100 requests randomly sent to a sample of URLs collected from 'en' main
page produced the following numbers:
Elapsed time: 7.50 secs
Data transferred: 3137074 bytes
Response time: 0.64 secs
Transaction rate: 13.33 trans/sec
Throughput: 418276.53 bytes/sec
Concurrency: 8.51
Slow. Next step was to remove all of the Special:* and Category:* pages
from the list, since they're database-intensive. The load test now
completed in 6.21 seconds, with 16.1 trans/s. Marginal increase, but
nothing significant.
Two particular pages were then picked: [[Vietnam War]] (large) and
[[Pyrite]] (small). Running with 50 concurrent clients, 50 repetitions,
Pyrite rendered with about 21.6 trans/sec and Vietnam War with about
18.9 trans/sec. A static image file (from upload) was then tried,
yielding 1785 trans/s.
Two different sets of Apache settings for Max/Min SpareServers,
StartServers, MaxClients and MaxRequestsPerChild were tried, but the
resulting performance numbers didn't seem different in any way that
would hold up to statistical significance. Bottom line: Apache doesn't
even get close to being a bottleneck.
A survey of the apache machines showed about 5-19 requests/sec being
processed on them. The boxes had little free ram lying around, but
generally weren't swapping.

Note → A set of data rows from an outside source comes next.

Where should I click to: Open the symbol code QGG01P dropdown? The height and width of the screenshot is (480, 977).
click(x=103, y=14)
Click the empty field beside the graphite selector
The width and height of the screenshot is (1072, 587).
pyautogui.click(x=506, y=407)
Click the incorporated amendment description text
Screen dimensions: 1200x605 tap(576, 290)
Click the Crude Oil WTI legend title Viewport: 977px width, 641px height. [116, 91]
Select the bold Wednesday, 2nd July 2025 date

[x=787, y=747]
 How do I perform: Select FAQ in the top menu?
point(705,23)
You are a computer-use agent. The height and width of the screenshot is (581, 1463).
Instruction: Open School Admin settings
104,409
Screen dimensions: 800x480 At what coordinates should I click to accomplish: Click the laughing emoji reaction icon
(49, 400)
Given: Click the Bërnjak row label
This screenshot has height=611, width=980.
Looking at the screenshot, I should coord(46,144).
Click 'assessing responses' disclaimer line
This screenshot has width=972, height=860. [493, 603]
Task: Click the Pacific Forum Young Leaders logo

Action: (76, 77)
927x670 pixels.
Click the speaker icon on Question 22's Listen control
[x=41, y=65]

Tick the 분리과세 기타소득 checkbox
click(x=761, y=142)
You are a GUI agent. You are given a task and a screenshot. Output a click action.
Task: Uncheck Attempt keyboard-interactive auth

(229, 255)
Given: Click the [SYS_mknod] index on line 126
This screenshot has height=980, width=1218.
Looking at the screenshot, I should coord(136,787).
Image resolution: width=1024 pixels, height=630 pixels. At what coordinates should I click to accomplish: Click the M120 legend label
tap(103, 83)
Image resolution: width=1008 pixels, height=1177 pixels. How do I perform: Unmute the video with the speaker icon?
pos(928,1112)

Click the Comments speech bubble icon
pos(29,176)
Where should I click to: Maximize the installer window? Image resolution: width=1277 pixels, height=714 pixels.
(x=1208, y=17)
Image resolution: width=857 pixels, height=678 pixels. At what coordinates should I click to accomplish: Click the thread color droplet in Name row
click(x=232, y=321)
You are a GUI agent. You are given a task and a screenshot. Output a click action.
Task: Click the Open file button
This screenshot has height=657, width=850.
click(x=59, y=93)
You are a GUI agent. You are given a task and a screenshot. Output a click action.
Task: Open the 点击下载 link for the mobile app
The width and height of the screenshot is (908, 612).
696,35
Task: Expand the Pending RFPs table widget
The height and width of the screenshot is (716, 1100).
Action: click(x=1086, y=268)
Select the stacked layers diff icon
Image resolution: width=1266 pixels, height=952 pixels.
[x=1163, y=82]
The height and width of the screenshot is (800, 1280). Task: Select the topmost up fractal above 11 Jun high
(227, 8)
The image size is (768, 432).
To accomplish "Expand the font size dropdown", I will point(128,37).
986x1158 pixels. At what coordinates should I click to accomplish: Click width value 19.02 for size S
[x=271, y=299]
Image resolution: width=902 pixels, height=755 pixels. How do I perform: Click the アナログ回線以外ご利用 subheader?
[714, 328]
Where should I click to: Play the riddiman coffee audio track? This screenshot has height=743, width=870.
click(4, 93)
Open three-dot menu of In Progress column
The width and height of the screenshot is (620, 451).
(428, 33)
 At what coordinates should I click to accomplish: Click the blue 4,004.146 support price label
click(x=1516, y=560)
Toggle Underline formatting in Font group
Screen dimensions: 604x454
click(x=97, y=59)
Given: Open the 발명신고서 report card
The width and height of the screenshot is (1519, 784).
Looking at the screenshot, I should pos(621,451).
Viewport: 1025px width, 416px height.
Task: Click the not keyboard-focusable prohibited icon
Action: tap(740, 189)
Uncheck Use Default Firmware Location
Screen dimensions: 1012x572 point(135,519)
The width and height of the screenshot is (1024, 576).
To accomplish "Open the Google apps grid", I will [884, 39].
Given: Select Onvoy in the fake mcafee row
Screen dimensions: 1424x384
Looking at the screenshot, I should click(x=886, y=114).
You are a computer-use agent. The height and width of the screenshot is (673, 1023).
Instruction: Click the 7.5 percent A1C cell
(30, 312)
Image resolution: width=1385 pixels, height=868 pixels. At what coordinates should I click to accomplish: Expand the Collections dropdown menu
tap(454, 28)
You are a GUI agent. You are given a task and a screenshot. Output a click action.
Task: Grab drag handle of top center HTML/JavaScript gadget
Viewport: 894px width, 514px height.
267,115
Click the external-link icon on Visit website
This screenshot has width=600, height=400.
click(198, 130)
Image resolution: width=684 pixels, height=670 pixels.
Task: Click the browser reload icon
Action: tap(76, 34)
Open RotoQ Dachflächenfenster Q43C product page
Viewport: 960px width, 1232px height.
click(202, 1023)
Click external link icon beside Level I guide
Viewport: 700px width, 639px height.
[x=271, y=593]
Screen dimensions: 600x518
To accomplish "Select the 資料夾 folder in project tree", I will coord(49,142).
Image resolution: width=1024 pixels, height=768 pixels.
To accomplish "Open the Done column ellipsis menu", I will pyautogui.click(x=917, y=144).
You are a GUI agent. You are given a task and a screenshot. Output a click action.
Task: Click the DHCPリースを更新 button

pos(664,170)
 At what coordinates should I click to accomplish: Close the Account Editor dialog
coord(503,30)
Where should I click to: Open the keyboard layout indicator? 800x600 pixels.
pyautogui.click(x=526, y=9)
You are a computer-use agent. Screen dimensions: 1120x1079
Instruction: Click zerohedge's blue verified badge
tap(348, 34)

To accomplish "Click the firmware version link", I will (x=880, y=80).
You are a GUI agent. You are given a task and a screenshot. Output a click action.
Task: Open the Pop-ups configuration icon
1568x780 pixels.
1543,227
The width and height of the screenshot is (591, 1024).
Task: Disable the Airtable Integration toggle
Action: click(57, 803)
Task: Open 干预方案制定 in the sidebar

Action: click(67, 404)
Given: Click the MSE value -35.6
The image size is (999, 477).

However, if these numbers are any good
indication, here's some inference, which should be taken as educated
guessing only:
- PHP/Mediawiki are slow. A good start for anyone willing to tackle this
will be to look at
http://meta.wikipedia.org/wiki/Profiling/Live_aggregate_20040606
- The current Wikipedia setup won't scale too much, but things will
improve once the servers we've been having problems with become
operational. From there on, we'll likely be able to deal with growth by
just acquiring new apaches and putting them into the farm.
- Static files are by no means a bottleneck, and should not be a
priority for distribution in the near future.
Cheers,
Ivan.